Oversharing since 1979

by Shari on September 19, 2013

I get it from her.

That woman who sat across the table from me.

It was 1979 and I was out to dinner with my father, sister and Mama Rose. The waiter took our order and as he walked away, my father leaned over to my sister and me and whispered “Our waiter looks like Barry Manilow.” We giggled, because he really did. Mama Rose’s antennae went up immediately.

“What? What are you whispering about?”

We looked at each other, knowing that our waiter would probably not be thrilled with our observation, and, frankly: “telegram, telephone, tell a Mama Rose”.

Dad didn’t even try to be tactful. “We can’t tell you because you have a big mouth”.

She pouted. “What? I won’t tell, I promise!”

“Nope.” And because this was 1979, he put an unfiltered Camel between his lips to seal the deal.

Mama Rose whined and cajoled throughout the entire meal, making empty promises of silence and good sense. Finally, she wore my father down.

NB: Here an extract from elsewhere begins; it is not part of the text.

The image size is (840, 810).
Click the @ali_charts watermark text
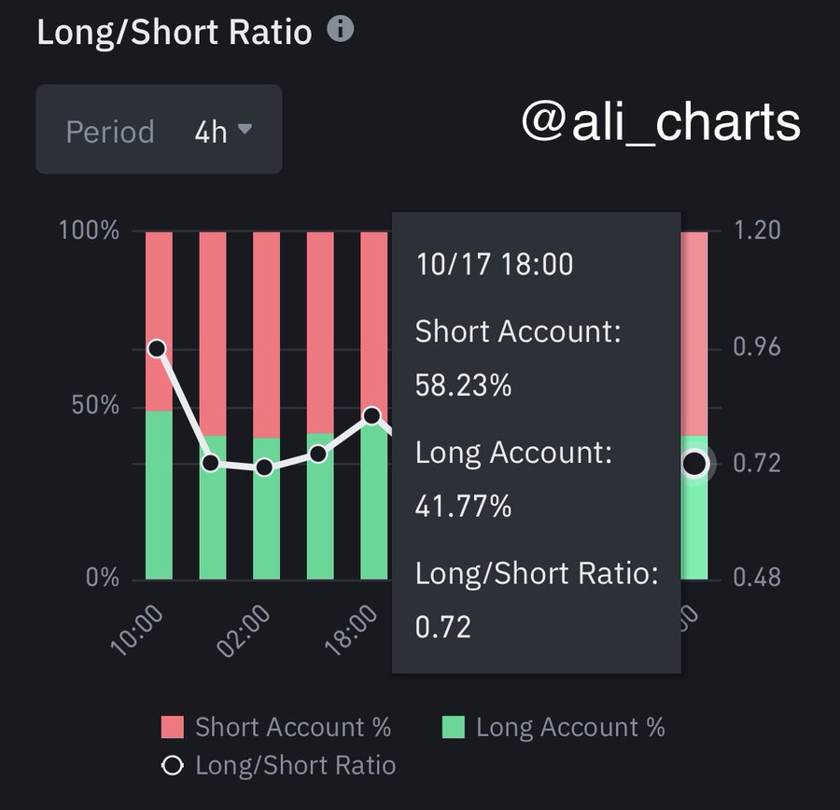(659, 123)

“Okay, but if I tell you, you cannot repeat it.”

“I swear.”

He told her. Whereupon she looked over at our approaching waiter, gasped and exclaimed, “You look just like Barry Manilow!”

His immediate sour expression spoke volumes, but it was nothing compared to the open-mouthed astonishment on our three faces. We simultaneously lit into her, demanding an explanation. All we got was “What? He looks like Barry Manilow!”

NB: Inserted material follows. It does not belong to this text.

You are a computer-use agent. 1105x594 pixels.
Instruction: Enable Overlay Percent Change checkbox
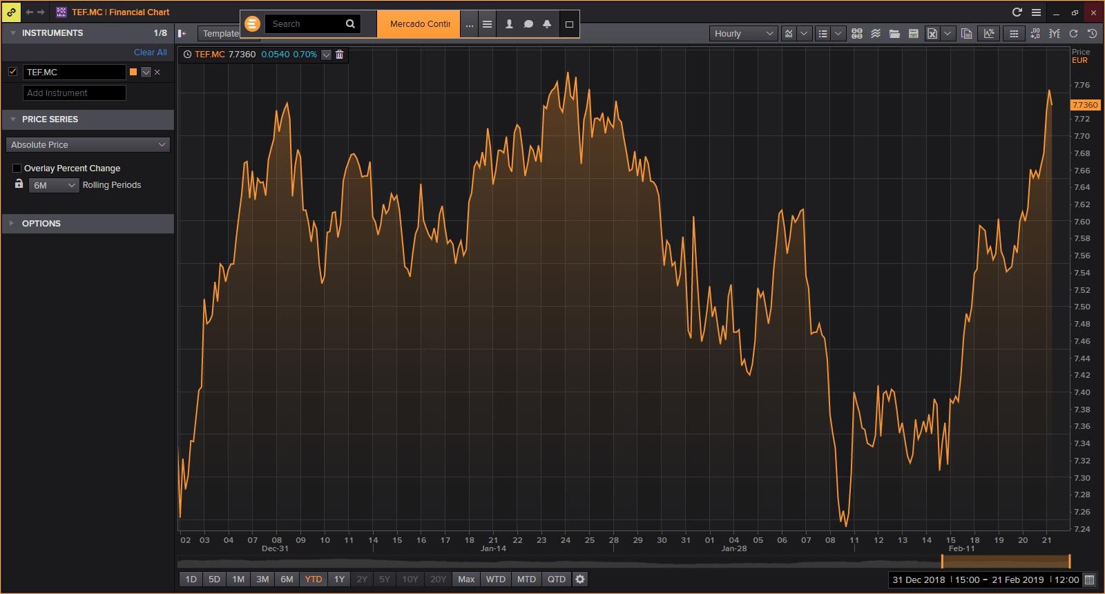click(x=17, y=168)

This is, and always has been, my mother’s modus operandi. If something is true, it will be said out loud. There is not only no filter between my mother’s brain and mouth, she has a small head, so a thought travels a very short distance before becoming a sentence.

But for all my mother’s oversharing expertise, I’ve done her one better: because I overshare in print. And have, also, since 1979.

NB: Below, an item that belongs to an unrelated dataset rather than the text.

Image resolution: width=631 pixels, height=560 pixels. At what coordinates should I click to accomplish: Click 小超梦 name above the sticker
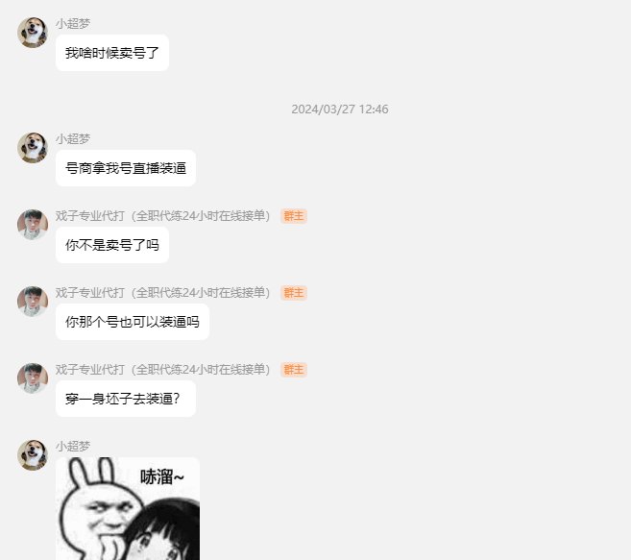click(x=73, y=446)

My high school was doing the musical “Oliver!” that year and due to our diminutive statures and flat-chested boyishness, my friend Jayne and I had the parts of The Artful Dodger and Oliver, respectively. We were hanging out together a lot and at some point, we discovered (and laughed) in hushed tones that both of us had a slight issue with hair on our big toes. Well, I thought I would be clever and hilarious, so I put an personal ad in our school newspaper that said, “Dodge, meet you later to shave our toes. Ollie.” I laughed and laughed, imagining how much she would laugh when she saw it.

Except she didn’t.

In fact, she was quite put out that I had announced to our high school that we had hairy digits.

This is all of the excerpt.